Stored data
○ ○ ○ ○ ○
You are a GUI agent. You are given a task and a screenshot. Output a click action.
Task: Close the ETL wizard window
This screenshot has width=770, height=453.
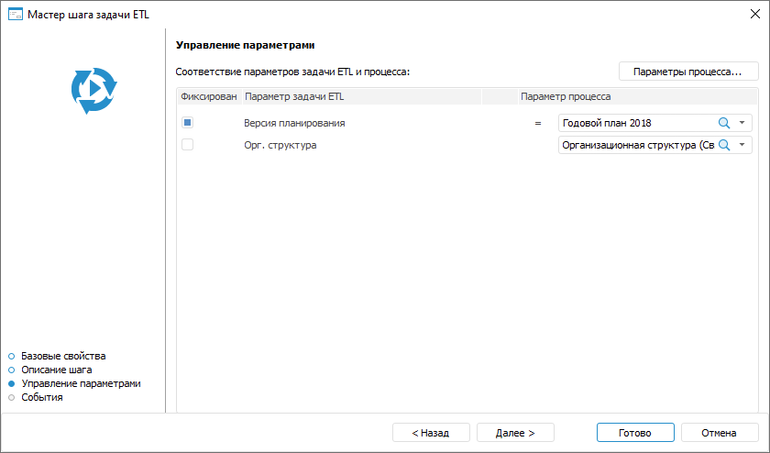753,14
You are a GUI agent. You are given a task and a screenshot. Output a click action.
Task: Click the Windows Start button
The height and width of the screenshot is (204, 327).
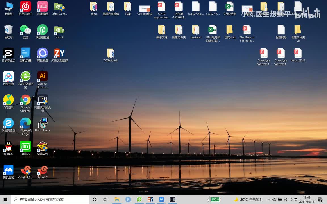click(x=5, y=199)
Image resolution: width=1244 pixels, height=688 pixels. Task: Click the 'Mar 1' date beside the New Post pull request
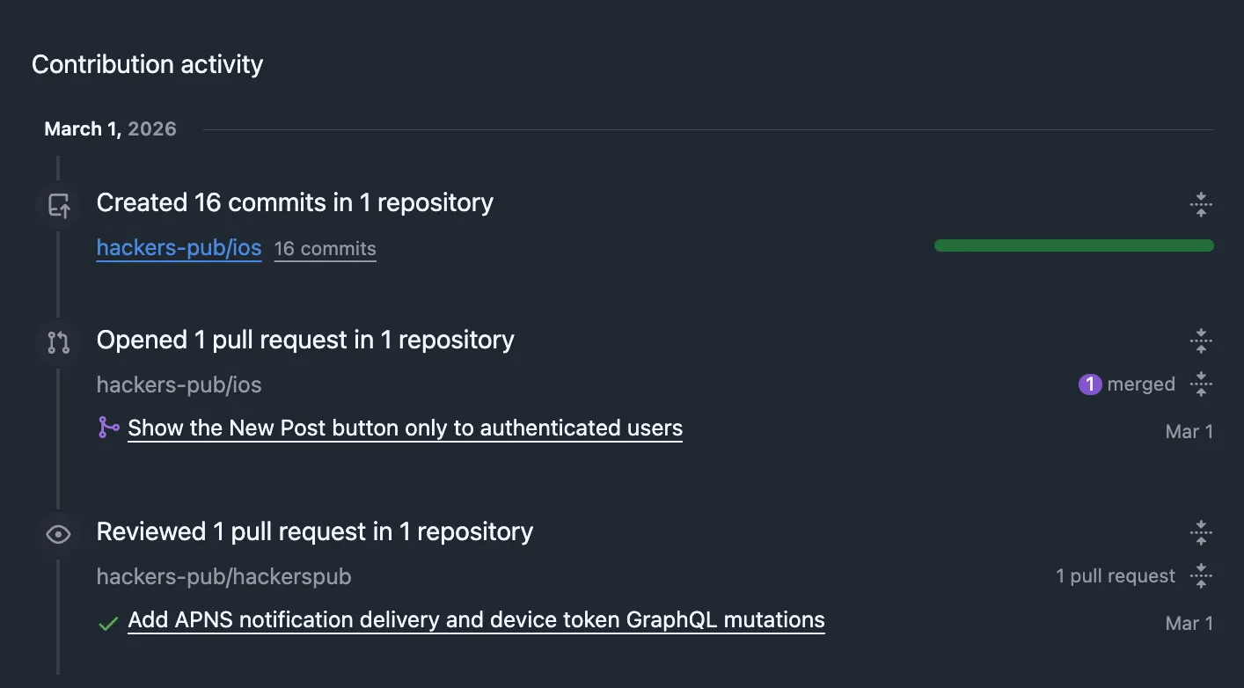1189,431
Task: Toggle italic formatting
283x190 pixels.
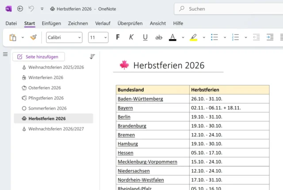Action: (131, 37)
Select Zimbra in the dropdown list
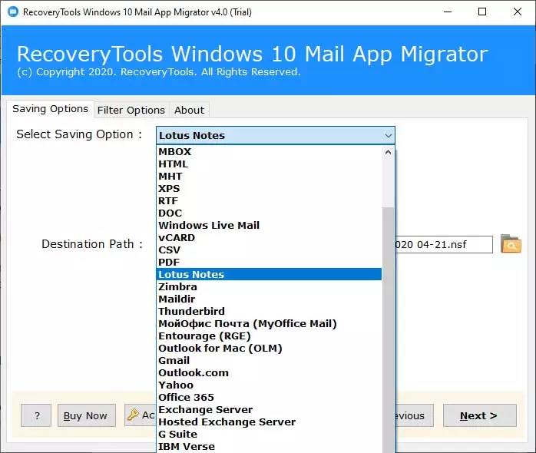536x453 pixels. pos(177,287)
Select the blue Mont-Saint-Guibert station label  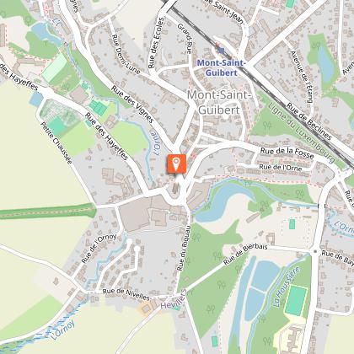[x=222, y=67]
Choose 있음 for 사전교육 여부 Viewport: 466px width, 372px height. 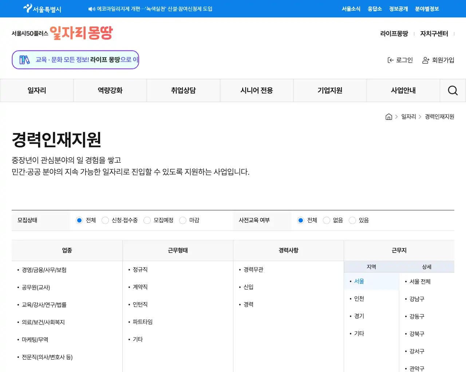[x=352, y=220]
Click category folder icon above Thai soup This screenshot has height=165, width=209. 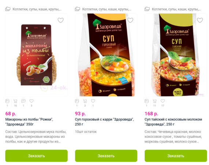click(x=147, y=9)
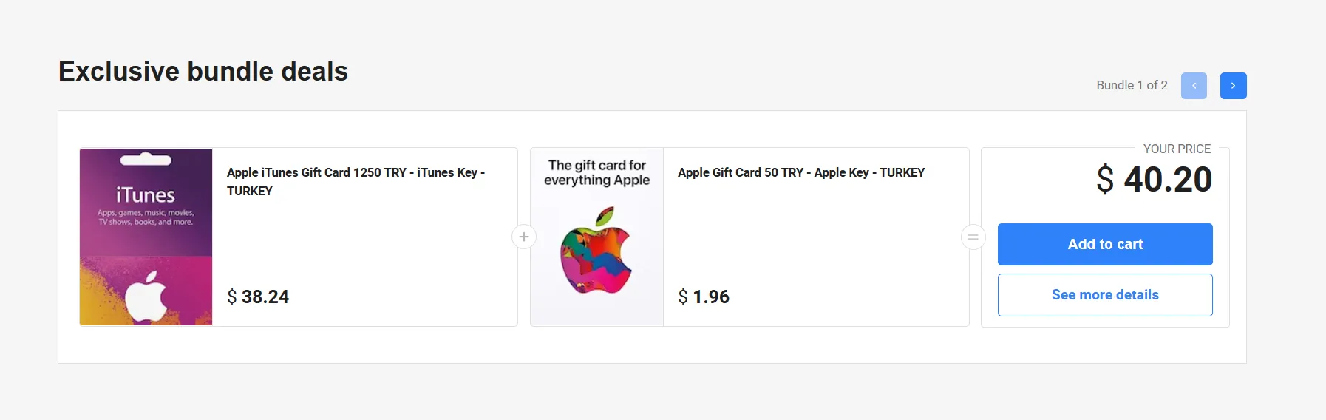Click the 'Bundle 1 of 2' counter
The height and width of the screenshot is (420, 1326).
coord(1132,85)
○ ○ ○ ○ ○
**PROBLEM TO WORK ON:** Each line from the start of the entries to the line holding "Task: Click the Windows Start button" is to be given again exactly, both ends included, and each picture is to be left out.

**PROBLEM SOLUTION:**
You are a GUI agent. You are given a task and a screenshot. Output a click action.
Task: Close the ETL wizard window
This screenshot has width=770, height=453.
753,14
You are a GUI agent. You are given a task and a screenshot. Output a click action.
Task: Click the Windows Start button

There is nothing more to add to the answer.